This past Wednesday I had butterflies in my stomach. And I think my face broke out in no less then 5 new pimples. (stress. It gives me the skin of an oily 14-year-old.)

Wednesday was the day my mom had her MRI-- the MRI that would tell us whether her month of radiation had worked or not, the one that would let us know the next step in this journey.

I honestly had prepared myself for bad news. Maybe that was a bad attitude to have, maybe it shows a lack of faith... I don't know. All I know was that while every single part of my being hoped and prayed for good--no, GREAT-- news, I honestly and truly didn't want to get my hopes up. Her last MRI had been so unexpectedly NOT good. And, also on Wednesday, we received sad, sad news about a church family member who is also battling cancer, which broke my heart and brought me to tears. Who was I to expect that WE would hear wonderful news when this family was suffering so much?? It seemed foolish to think that, just like that, the tumor would be gone. I really could not bring myself to get my hopes up. I just couldn't, no matter how much I wanted to be positive.

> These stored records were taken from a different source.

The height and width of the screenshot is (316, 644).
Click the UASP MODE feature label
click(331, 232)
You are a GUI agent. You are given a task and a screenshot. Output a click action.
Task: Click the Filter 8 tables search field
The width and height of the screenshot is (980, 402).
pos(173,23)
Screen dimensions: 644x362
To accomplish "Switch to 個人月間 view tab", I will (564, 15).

Well, friends, you know what? God is awesome and amazing. And God has a perfect plan. And thankfully, it doesn't matter what we think is possible or foolish to hope, or how pessimistic or guarded we may be when it comes to our expectations.

On Thursday morning, when I knew my mom was at her follow-up appointment seeing the results of that all-important MRI, right when I thought I couldn't stand another minute of waiting, I got a text message from my sister Lydia. It contained only five words. But I had never received a more wonderful text message.

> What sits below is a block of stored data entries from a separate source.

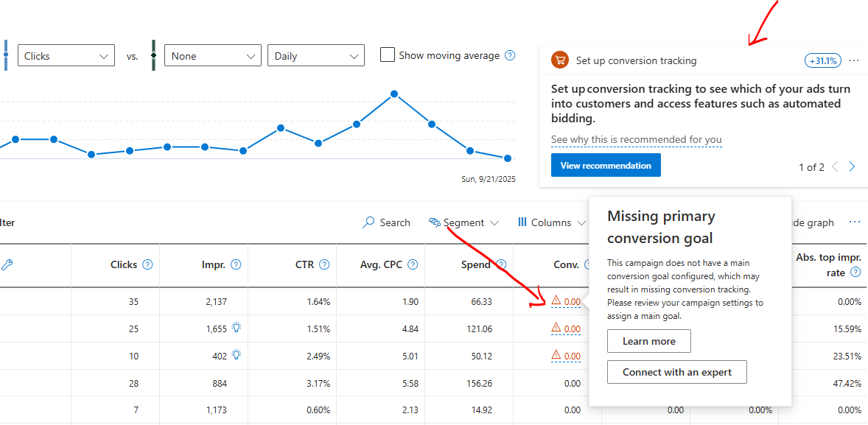This screenshot has height=425, width=868.
Task: Open the None comparison dropdown
Action: click(x=212, y=55)
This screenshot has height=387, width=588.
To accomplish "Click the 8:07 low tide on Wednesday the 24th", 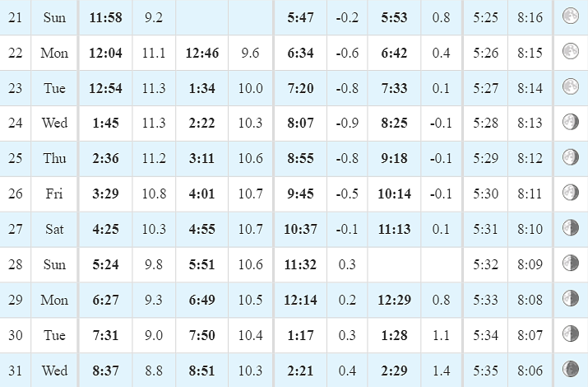I will (x=300, y=124).
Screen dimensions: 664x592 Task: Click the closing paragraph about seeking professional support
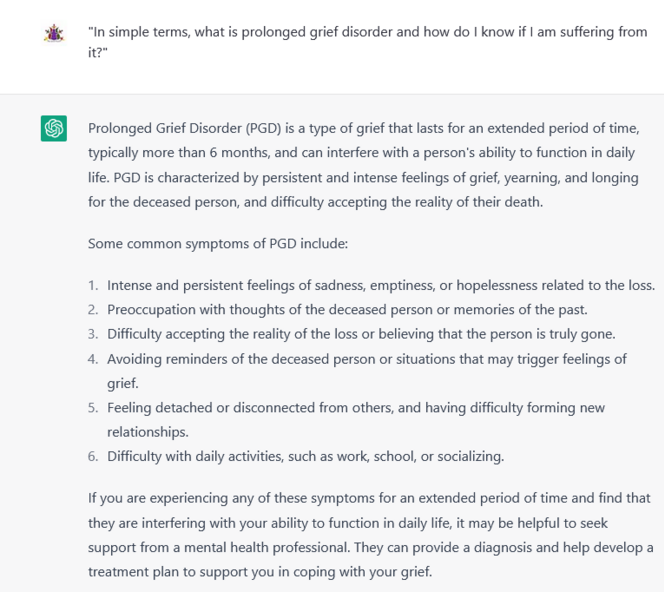(x=371, y=535)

"mom's tumor is completely gone!!!!"

How do I describe the moment when I read that? It was... amazing. Tears of joy sprang to my eyes, and all I could think was "thank you thank you thank you thank you thank you, Lord!!" I was literally shaking with relief. It wasn't until I read those words that I realized how much I really and truly had not been expecting those wonderful results, because it left me breathless. I know, this all sounds rather overly dramatic, but I want to remember it, remember what it was like. When someone you love is going through something like what my mom experienced, it is always with you. There, always on your mind, waiting to fill your thoughts and make you worried and sad even when you're trying your best not to dwell on it, but to simply trust God no matter what. And then, just like that, for the first time since December 5, that Saturday night when this all started, the weight had been lifted. Gone. I wanted to fly and sing and dance and hug someone while jumping up and down.

It was such a joy, such an amazing thing, to be able to call and text and tell those closest to me the good news-- there was much rejoicing. I spoke with my dad, and of course my mom, and there was a lightness and joy in our voices. I'm pretty sure we all smiled non-stop all day long. I know I did!

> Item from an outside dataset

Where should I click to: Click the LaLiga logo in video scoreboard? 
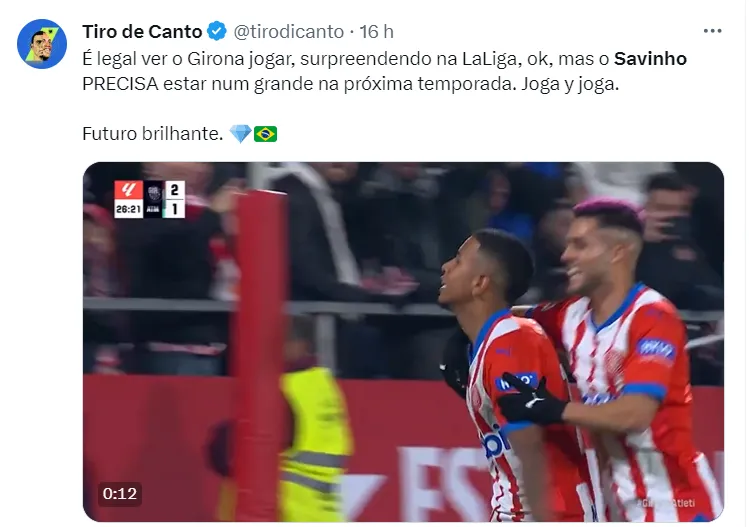pyautogui.click(x=128, y=190)
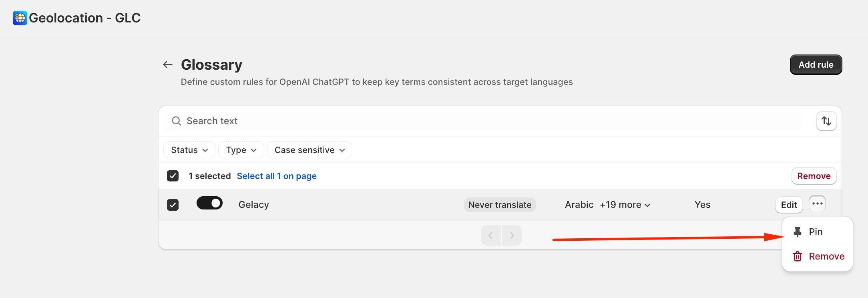
Task: Go to previous page with left chevron
Action: [491, 236]
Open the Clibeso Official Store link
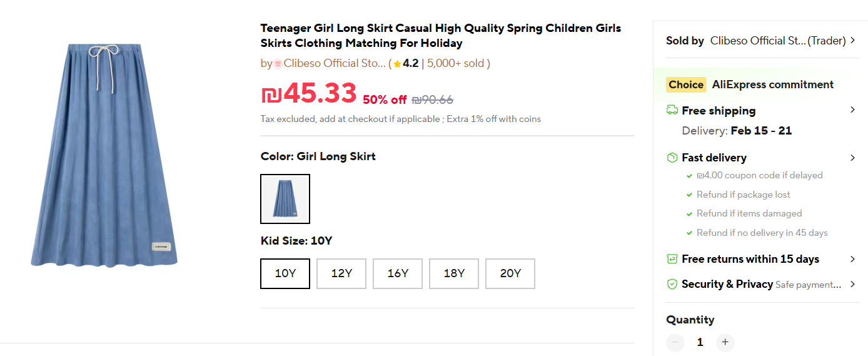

I pray with all my heart that my mom and dad, my sisters, and my brother can enjoy this new season of peace and rest after all the turmoil of these past months. I know they need it. We all do.

My family and I were so incredibly blessed by all those who prayed continuously every day for Mom, for all of us. Our prayer warriors. And this includes all of you. There is no way to really tell you what the support and love you've all shown to me and my loved ones has meant, how it has brightened and beamed sunshine into some of the darkest corners within this experience. I am humbled, and grateful beyond what my fingers can type.

If you could keep the prayers coming, that would be wonderful. Lymphomas do have a nasty tendency of coming back; and quite often, if they do, they are bigger and harder to treat than the first time. We are hopeful, and optimistic, that with all of the things my mom is doing to keep herself healthy and of course by God's grace, her cancer will stay gone. There's no way to know for sure except with time. We don't know if this journey is over for good or not... we'll pray each day that it IS.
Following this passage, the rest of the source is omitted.